1. Big Data Architecture Overview

graph TB
    subgraph Data Sources
        A1[Databases]
        A2[Logs]
        A3[IoT]
        A4[APIs]
    end

    subgraph Data Ingestion
        B1[Kafka]
        B2[Flume]
        B3[Sqoop]
    end

    subgraph Storage
        C1[HDFS]
        C2[S3 / Object Storage]
        C3[Data Lake Delta/Iceberg]
    end

    subgraph Compute
        D1[Spark Batch Processing]
        D2[Flink Stream Processing]
        D3[Spark SQL]
    end

    subgraph Serving
        E1[Data Warehouse Hive/BQ]
        E2[OLAP ClickHouse]
        E3[ML Pipeline]
        E4[BI Dashboards]
    end

    A1 & A2 & A3 & A4 --> B1 & B2 & B3
    B1 & B2 & B3 --> C1 & C2 & C3
    C1 & C2 & C3 --> D1 & D2 & D3
    D1 & D2 & D3 --> E1 & E2 & E3 & E4

2. Hadoop Ecosystem

2.1 HDFS (Hadoop Distributed File System)

A distributed file system optimized for large files:

NameNode (master node)
  - Manages file system metadata (file → block mapping)
  - Does not store actual data

DataNode (data nodes)
  - Stores actual data blocks
  - Default block size 128MB
  - Default 3 replicas

File "logs.csv" (512MB):
  Block 1 (128MB) → DataNode 1, 3, 5
  Block 2 (128MB) → DataNode 2, 4, 6
  Block 3 (128MB) → DataNode 1, 4, 5
  Block 4 (128MB) → DataNode 2, 3, 6

2.2 MapReduce

The classic distributed computing model:

Input Data
  │
  ▼ Split
[Split 1] [Split 2] [Split 3]
  │          │          │
  ▼ Map      ▼ Map      ▼ Map
(k1,v1)   (k2,v2)   (k1,v3)
  │          │          │
  ▼ Shuffle & Sort
[k1: v1,v3]  [k2: v2]
  │              │
  ▼ Reduce      ▼ Reduce
(k1, result1) (k2, result2)

WordCount Example:

# Map: document → (word, 1)
def mapper(document):
    for word in document.split():
        emit(word, 1)

# Reduce: (word, [1,1,1,...]) → (word, count)
def reducer(word, counts):
    emit(word, sum(counts))

2.3 YARN (Yet Another Resource Negotiator)

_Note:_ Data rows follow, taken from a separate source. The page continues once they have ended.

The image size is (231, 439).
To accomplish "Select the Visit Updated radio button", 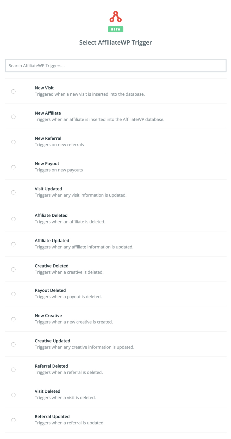I will pyautogui.click(x=14, y=193).
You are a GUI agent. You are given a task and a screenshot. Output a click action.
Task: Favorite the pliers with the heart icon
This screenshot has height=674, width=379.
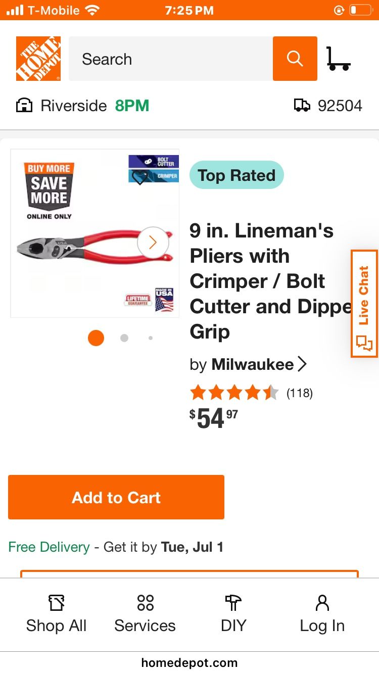[139, 177]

Hadoop's resource manager:

Component	Responsibility
ResourceManager	Cluster resource allocation
NodeManager	Single-node resource management
ApplicationMaster	Resource coordination for a single application
Container	Resource allocation unit (CPU + memory)

3. Apache Spark

Spark is MapReduce's successor, achieving 10-100x speedup through in-memory computation.

3.1 Core Concepts

Concept	Description
RDD	Resilient Distributed Dataset, foundational abstraction
DataFrame	Distributed table with schema (recommended)
Dataset	Type-safe DataFrame (Scala/Java)
Transformation	Lazy operations (map, filter, join)
Action	Triggers computation (collect, count, save)

3.2 DataFrame Operations

from pyspark.sql import SparkSession
from pyspark.sql import functions as F

spark = SparkSession.builder \
    .appName("DataAnalysis") \
    .config("spark.sql.shuffle.partitions", 200) \
    .getOrCreate()

# Read data
df = spark.read.parquet("s3://bucket/data/")

# Transformations
result = (df
    .filter(F.col("age") >= 18)
    .withColumn("income_level", 
        F.when(F.col("income") > 100000, "high")
         .when(F.col("income") > 50000, "medium")
         .otherwise("low"))
    .groupBy("city", "income_level")
    .agg(
        F.count("*").alias("count"),
        F.avg("income").alias("avg_income"),
        F.percentile_approx("income", 0.5).alias("median_income")
    )
    .orderBy(F.desc("count"))
)

result.show()
result.write.parquet("s3://bucket/output/")

3.3 Spark SQL

df.createOrReplaceTempView("users")

result = spark.sql("""
    SELECT 
        city,
        COUNT(*) as user_count,
        AVG(income) as avg_income,
        PERCENTILE(income, 0.5) as median_income
    FROM users
    WHERE age >= 18
    GROUP BY city
    HAVING COUNT(*) > 100
    ORDER BY avg_income DESC
""")

3.4 Spark MLlib

from pyspark.ml import Pipeline
from pyspark.ml.feature import VectorAssembler, StandardScaler
from pyspark.ml.classification import RandomForestClassifier
from pyspark.ml.evaluation import BinaryClassificationEvaluator

# Feature processing pipeline
assembler = VectorAssembler(inputCols=feature_cols, outputCol="features_raw")
scaler = StandardScaler(inputCol="features_raw", outputCol="features")
rf = RandomForestClassifier(labelCol="label", featuresCol="features", numTrees=100)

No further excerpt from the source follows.